- [Directions]: All of the records below should be retyped exactly, with no pictures included.

[Screenshot grounding data]
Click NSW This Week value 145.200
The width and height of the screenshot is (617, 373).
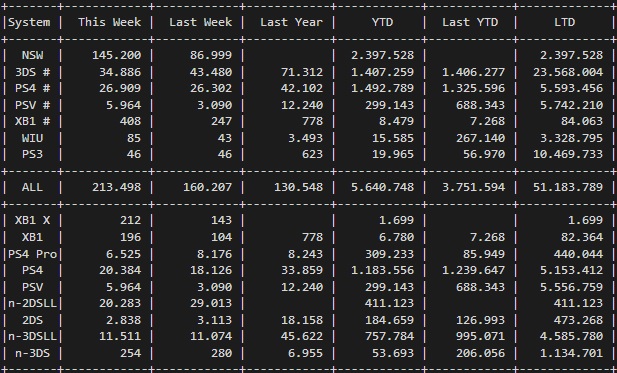(116, 55)
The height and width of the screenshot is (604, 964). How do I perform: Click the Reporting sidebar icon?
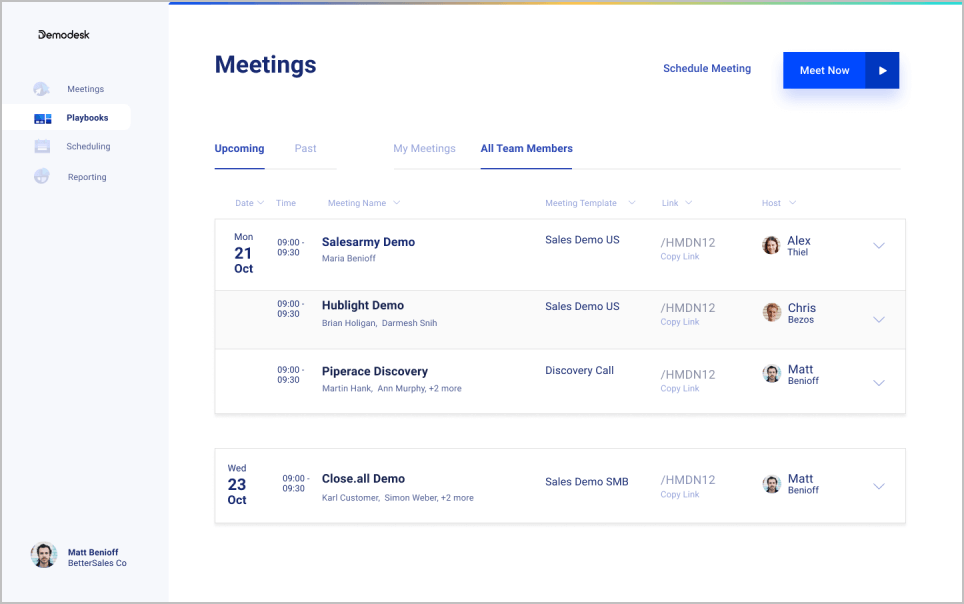41,177
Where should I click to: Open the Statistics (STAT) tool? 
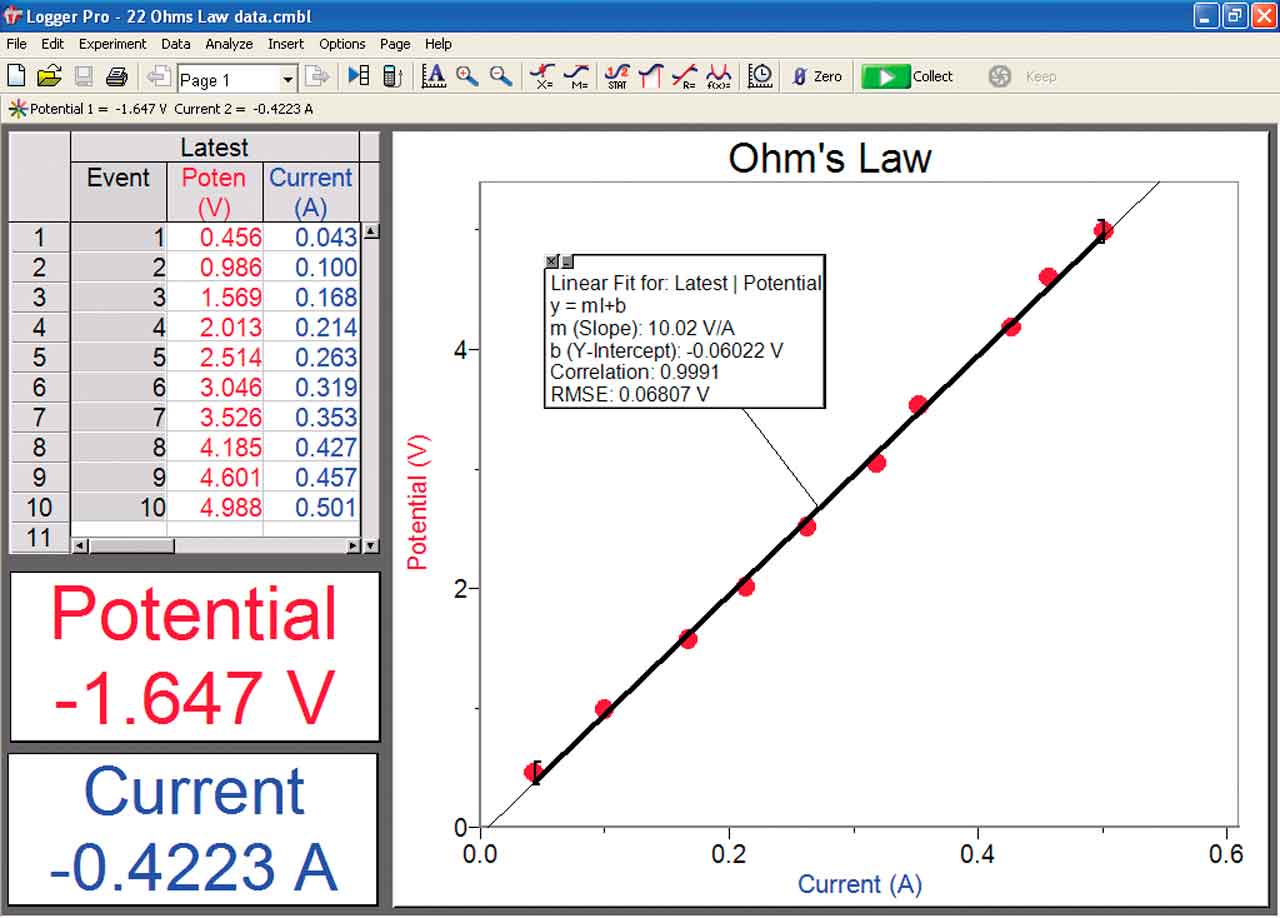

- [Problem solution]:
Click NSW This Week value 145.200
The width and height of the screenshot is (617, 373).
(116, 55)
The height and width of the screenshot is (604, 964). How do I perform: Click the Reporting sidebar icon?
41,177
Where should I click to: Open the Statistics (STAT) tool? 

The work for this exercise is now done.